- EXTRACTED MATERIAL:
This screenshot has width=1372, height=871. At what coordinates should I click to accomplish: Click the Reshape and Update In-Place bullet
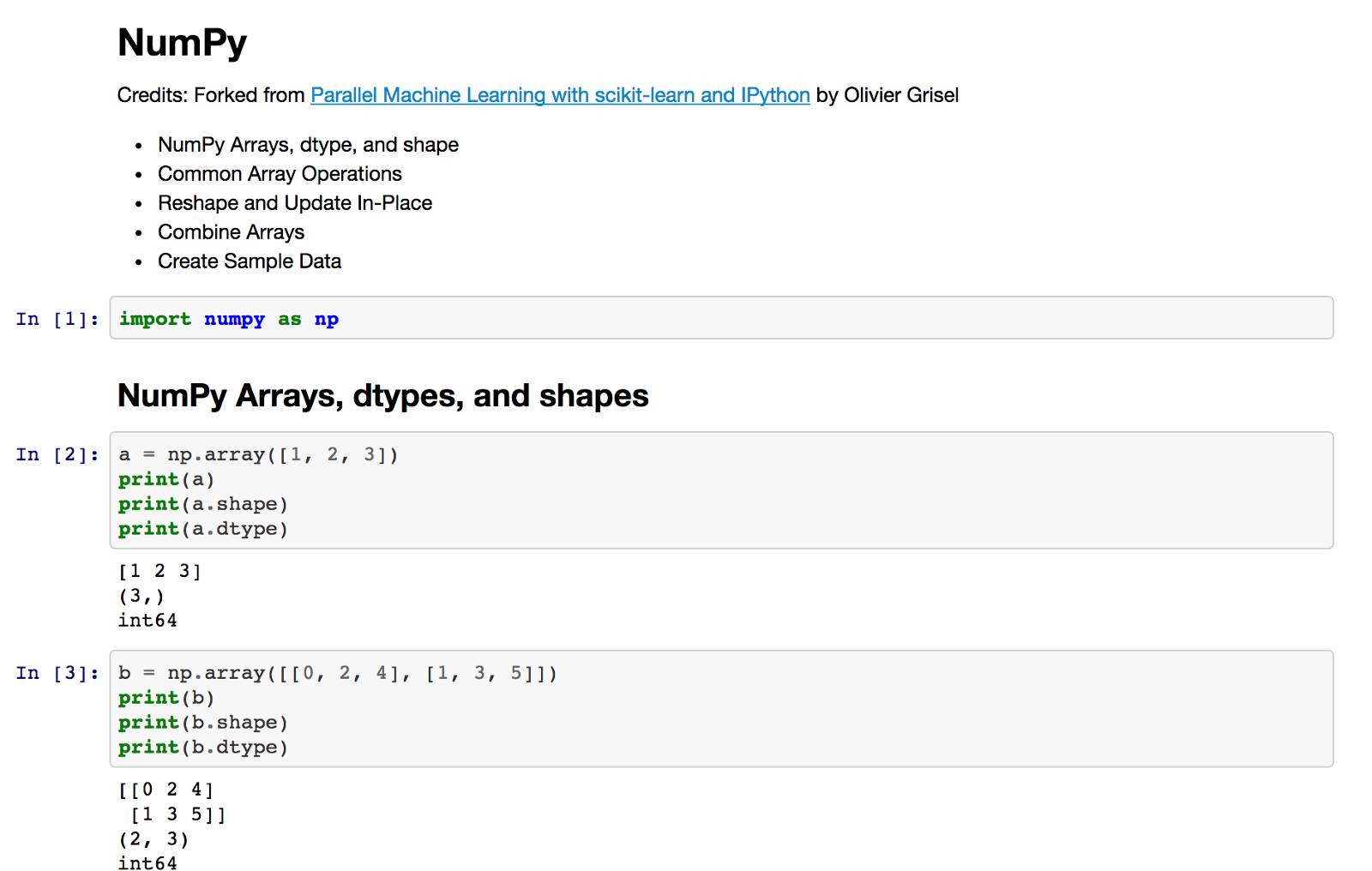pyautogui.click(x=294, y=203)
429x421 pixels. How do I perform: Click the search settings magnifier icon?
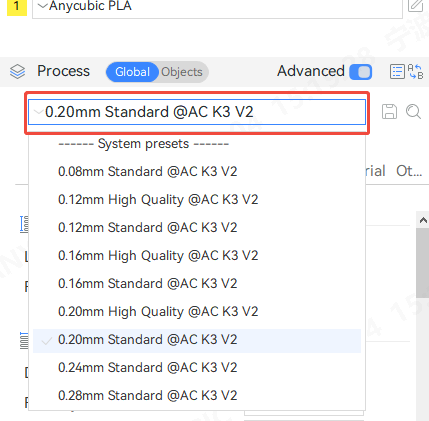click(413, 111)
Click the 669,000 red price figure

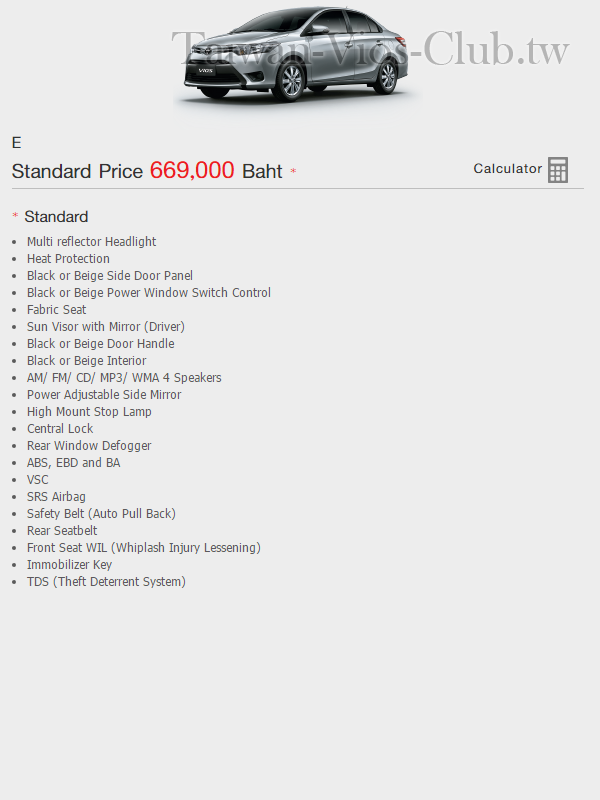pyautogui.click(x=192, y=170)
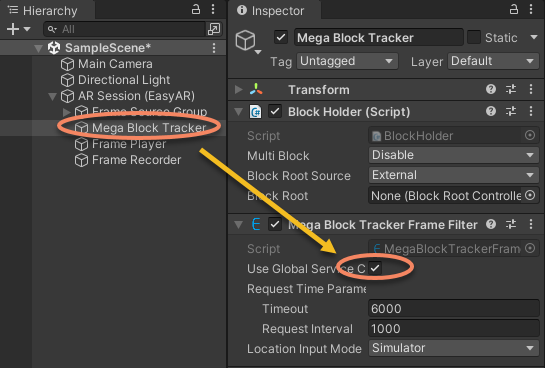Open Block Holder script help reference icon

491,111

- EXERCISE DESCRIPTION:
Rewrite the lines above with "magnifier" changed to "magnifying glass" and everything else kept the same, leaving out the pictures.

- TASK RESULT:
This screenshot has width=1372, height=871. At what coordinates should I click to accomplish: Click the Reshape and Update In-Place bullet
pyautogui.click(x=294, y=203)
429x421 pixels. How do I perform: Click the search settings magnifying glass icon?
click(413, 111)
Click the 669,000 red price figure

pyautogui.click(x=192, y=170)
Open Block Holder script help reference icon

491,111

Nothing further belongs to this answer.